Multiple Netgear router models contain vulnerabilities that a remote attacker can exploit to take control of an affected device. ISP does not provide Netgear routers with our service, however, many of our customers may have purchased one, themselves, to use with their Internet service. If you are using one of the affected Netgear models, you should update or replace the device, immediately. Please continue reading to determine if your Netgear router model is affected…
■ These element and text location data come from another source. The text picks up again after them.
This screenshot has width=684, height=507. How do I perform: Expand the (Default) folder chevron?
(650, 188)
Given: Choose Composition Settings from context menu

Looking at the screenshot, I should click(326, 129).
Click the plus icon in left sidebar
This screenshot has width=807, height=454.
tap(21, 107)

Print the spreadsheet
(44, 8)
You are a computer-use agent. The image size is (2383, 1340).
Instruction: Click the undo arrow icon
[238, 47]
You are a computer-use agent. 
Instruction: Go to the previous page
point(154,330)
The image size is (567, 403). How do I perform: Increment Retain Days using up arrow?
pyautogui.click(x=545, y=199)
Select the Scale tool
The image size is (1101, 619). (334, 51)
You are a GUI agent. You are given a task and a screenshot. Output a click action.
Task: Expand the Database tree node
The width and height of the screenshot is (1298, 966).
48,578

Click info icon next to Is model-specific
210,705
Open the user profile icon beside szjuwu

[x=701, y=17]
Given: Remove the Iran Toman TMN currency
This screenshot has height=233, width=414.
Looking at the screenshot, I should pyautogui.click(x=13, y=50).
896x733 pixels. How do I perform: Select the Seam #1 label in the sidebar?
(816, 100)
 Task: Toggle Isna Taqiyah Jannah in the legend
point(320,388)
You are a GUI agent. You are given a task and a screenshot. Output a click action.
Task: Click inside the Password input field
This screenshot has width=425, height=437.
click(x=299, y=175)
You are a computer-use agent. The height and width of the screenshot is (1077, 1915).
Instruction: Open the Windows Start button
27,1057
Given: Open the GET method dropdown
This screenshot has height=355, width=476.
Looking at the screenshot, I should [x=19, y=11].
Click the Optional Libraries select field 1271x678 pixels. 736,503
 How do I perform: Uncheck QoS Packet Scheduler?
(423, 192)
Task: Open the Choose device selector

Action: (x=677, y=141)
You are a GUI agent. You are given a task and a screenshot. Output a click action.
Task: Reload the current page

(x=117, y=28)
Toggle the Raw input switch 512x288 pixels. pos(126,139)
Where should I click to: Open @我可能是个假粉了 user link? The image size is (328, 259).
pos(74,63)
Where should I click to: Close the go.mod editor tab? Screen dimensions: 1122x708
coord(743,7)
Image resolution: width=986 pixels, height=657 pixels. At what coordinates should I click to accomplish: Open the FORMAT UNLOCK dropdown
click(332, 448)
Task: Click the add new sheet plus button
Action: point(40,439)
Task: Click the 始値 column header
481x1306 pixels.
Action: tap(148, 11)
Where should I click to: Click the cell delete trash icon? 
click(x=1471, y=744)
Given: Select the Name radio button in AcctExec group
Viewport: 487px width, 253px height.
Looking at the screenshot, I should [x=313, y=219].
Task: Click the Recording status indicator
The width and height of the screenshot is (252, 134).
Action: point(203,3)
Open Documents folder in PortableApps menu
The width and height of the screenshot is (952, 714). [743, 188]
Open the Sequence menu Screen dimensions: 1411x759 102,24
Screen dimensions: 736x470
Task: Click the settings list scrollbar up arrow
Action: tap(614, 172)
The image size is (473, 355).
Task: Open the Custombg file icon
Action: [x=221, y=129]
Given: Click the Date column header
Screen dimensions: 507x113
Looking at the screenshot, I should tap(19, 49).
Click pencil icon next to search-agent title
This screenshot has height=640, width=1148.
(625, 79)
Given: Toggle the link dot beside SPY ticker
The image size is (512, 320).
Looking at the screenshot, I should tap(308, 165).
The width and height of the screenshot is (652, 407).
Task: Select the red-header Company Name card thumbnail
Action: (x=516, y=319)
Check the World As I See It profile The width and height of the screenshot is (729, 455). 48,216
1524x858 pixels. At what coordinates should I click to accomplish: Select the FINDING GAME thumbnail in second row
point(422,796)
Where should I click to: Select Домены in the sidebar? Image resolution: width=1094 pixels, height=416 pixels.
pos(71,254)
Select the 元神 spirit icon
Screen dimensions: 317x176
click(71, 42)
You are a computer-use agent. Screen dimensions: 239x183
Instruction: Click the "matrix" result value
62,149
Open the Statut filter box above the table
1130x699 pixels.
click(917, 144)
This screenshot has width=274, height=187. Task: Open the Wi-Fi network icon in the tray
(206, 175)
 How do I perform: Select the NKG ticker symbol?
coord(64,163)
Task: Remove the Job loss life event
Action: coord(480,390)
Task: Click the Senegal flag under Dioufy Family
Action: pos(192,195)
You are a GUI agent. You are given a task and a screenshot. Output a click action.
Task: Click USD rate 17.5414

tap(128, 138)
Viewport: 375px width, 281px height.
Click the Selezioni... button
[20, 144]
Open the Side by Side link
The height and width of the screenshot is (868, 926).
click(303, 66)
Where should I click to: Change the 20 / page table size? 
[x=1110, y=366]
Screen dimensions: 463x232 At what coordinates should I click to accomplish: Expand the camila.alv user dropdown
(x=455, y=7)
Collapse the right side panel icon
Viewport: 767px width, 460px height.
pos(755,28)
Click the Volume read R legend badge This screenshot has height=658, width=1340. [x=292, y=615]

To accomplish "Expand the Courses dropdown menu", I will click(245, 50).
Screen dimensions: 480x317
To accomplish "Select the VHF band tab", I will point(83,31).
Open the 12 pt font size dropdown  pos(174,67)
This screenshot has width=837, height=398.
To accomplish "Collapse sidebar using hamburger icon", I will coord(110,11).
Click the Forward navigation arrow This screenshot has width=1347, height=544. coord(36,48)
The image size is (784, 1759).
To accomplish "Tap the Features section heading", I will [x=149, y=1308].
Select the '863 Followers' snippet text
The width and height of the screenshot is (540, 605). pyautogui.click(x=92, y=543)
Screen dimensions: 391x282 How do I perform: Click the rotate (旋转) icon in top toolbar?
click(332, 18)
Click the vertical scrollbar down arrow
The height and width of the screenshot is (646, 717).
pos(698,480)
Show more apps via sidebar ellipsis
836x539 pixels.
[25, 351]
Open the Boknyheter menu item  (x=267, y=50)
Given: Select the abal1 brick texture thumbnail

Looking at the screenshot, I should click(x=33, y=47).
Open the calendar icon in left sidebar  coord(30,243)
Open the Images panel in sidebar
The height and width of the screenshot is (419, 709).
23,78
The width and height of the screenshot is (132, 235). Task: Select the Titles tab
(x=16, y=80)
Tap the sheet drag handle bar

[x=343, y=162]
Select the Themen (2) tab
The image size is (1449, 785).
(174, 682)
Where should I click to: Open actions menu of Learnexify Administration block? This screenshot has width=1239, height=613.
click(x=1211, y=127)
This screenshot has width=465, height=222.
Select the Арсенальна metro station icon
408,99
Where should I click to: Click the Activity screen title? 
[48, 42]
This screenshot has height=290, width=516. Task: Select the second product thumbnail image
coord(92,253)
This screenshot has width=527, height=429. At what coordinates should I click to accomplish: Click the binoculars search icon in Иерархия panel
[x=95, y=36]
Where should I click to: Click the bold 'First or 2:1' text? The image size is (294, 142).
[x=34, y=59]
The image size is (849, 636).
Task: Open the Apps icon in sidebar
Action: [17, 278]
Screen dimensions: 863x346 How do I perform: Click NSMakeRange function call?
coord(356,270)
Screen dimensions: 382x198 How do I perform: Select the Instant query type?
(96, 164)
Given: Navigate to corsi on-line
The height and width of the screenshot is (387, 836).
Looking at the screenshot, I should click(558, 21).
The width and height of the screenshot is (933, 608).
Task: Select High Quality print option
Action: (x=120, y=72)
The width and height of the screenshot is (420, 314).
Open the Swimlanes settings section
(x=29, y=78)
Affected models, for which a firmware update may be available from Netgear, include: D6220, D6400, D7000v2, D8500, EX7000, R6400v2, R6700v3, R6900, R6900P, R7000, R7000P, R7850, R7900, R8000, R8500, WNR3500Lv2
Affected models which should be replaced, because a firmware update is NOT available, and the unit is no longer supported by Netgear, include: AC1450, D6220, D6300, D6400, D7000v2, D8500, DC112A, DGN2200, DGN2200M, DGN2200v4, DGND3700, EX3700, EX3800, EX3920, EX6000, EX6100, EX6120, EX6130, EX6150, EX6200, EX6920, EX7000, LG2200D, MBM621, MBR1200, MBR1515, MBR1516, MBR624GU, MBRN3000, MVBR1210C, R4500, R6200, R6200v2, R6250, R6300, R6300v2, R6400, R6400v2, R6700, R6700v3, R6900, R6900P, R7000, R7000P, R7100LG, R7300, R7850, R7900, R8000, R8300, R8500, RS400, WGR614v10, WGR614v8, WGR614v9, WGT624v4, WN2500RP, WN2500RPv2, WN3000RP, WN3100RP, WN3500RP, WNCE3001, WNDR3300, WNDR3300v2, WNDR3400, WNDR3400v2, WNDR3400v3, WNDR3700v3, WNDR4000, WNDR4500, WNDR4500v2, WNR1000v3, WNR2000v2, WNR3500, WNR3500L, WNR3500Lv2, WNR3500v2, WNR834Bv2, XR300
More details may be found US-CERT, in the Vulnerability Note VU#576779, and in Netgear’s Security Advisory.